The FFT object analyses an input signal and converts it into the spectral domain. Three audio signals are sent out of the object, the real part, from bin 0 (DC) to bin size/2 (Nyquist frequency), the imaginary part, from bin 0 to bin size/2-1, and the bin number, an increasing count from 0 to size-1.

This script analyses an audio signal in the spectral domain, save the magnitudes and the phase deltas of each analysis frame in matrices, and then reads these matrices at a slower speed to do time stretching of the sound in the spectral domain.

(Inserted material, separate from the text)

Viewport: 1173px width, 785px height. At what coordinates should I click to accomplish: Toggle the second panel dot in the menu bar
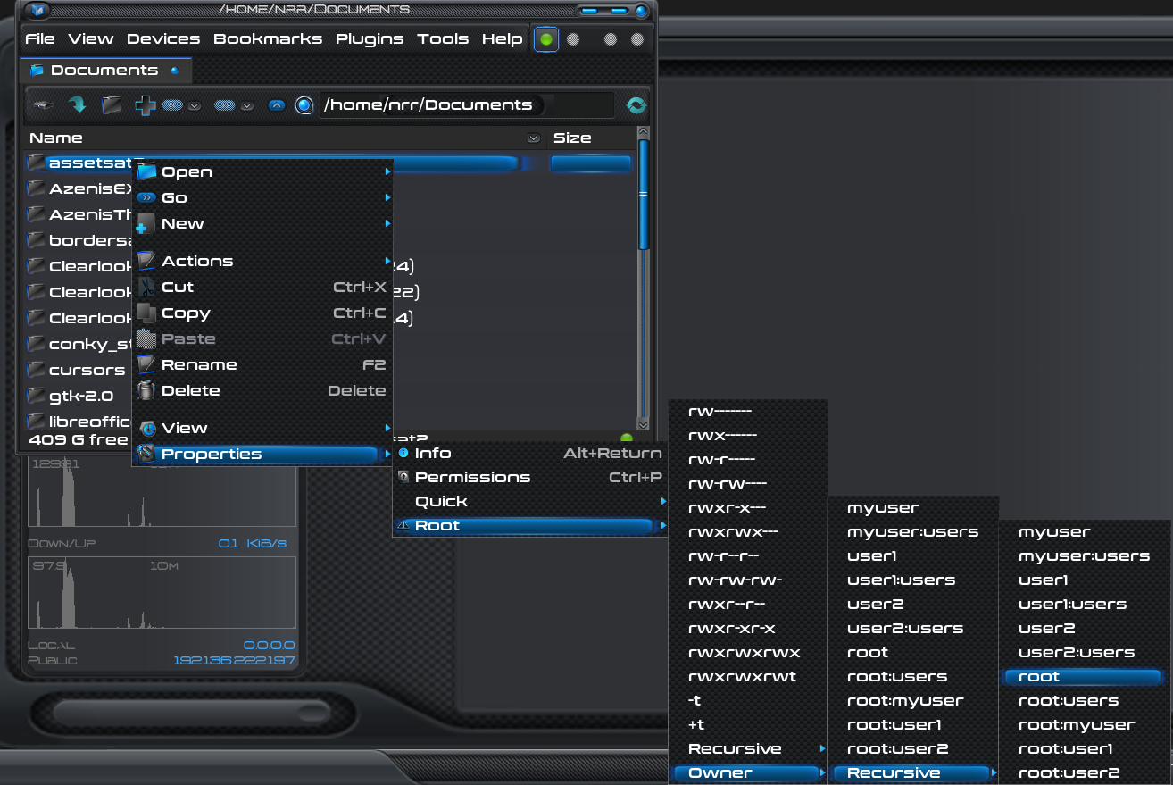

For a simpler and more efficient process, see the Phase Vocoder implementations of the spectral stretching: PVBuffer, PVBufLoops, and PVBufTabLoops.

from pyo import *

s = Server(duplex=0).boot()

# The source sound
snd = "../snds/flute.aif"

# The stretching factor (x times slower than normal speed).
stretch_factor = 10

# FFT size in samples
size = 4096
# Number of overlaps
olaps = 8
# The hopsize, i.e. the time, in samples, between two overlapping frames.
hop = size // olaps
# Envelope type for windowing (see wintype argument of FFT/IFFT).
wintype = 7

# Retrieve information about the soundfile
info = sndinfo(snd)
# The number of channels
chnls = info[3]
# How many analysis frames to cover the entire sound duration.
nframes = info[0] // size

# Reads the soundfile once.
a = SfPlayer(snd, mul=0.1)

# Creates "overlaps * chnls" number of matrices of width "FFT size", and
# of height "number of frames" to record magnitude and phase analysis frames.
m_mag = [NewMatrix(width=size, height=nframes) for i in range(olaps * chnls)]
m_pha = [NewMatrix(width=size, height=nframes) for i in range(olaps * chnls)]

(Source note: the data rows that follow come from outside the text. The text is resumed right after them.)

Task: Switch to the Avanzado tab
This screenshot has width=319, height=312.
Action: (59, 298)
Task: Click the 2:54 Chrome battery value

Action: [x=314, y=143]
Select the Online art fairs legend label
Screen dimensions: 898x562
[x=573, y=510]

# Converts the source signal into its spectral representation.
fin = FFT(a, size=size, overlaps=olaps, wintype=wintype)

# Cartesian to polar conversion.
pol = CarToPol(fin["real"], fin["imag"])
# The delta of phases between successive analysis frame.
delta = FrameDelta(pol["ang"], framesize=size, overlaps=olaps)

# Record the magnitude frames.
m_mag_rec = MatrixRec(pol["mag"], m_mag, 0, [i * hop for i in range(olaps) for j in range(chnls)]).play()
# Record the phase delta frames.
m_pha_rec = MatrixRec(delta, m_pha, 0, [i * hop for i in range(olaps) for j in range(chnls)]).play()

# The playback pointer.
pos = Phasor(1.0 / info[1] / stretch_factor, mul=nframes)

# Reads magnitude and phase delta matrices.
m_mag_read = MatrixPointer(m_mag, fin["bin"] / size, pos / nframes)
m_pha_read = MatrixPointer(m_pha, fin["bin"] / size, pos / nframes)

# Smoothing magnitude and phase delta rate of changes/
m_mag_smo = Vectral(m_mag_read, framesize=size, overlaps=olaps, up=0.5, down=0.5, damp=1)
m_pha_smo = Vectral(m_pha_read, framesize=size, overlaps=olaps, up=0.5, down=0.5, damp=1)

# Phase delta accumulator (inverse of FrameDelta).
accum = FrameAccum(m_pha_smo, framesize=size, overlaps=olaps)

# Polar to cartesian conversion.
car = PolToCar(m_mag_smo, accum)

# Converts the new real and imag parts into a time domain signal.
fout = IFFT(car["real"], car["imag"], size=size, overlaps=olaps, wintype=wintype).mix(chnls).mix(2).out()

s.gui(locals())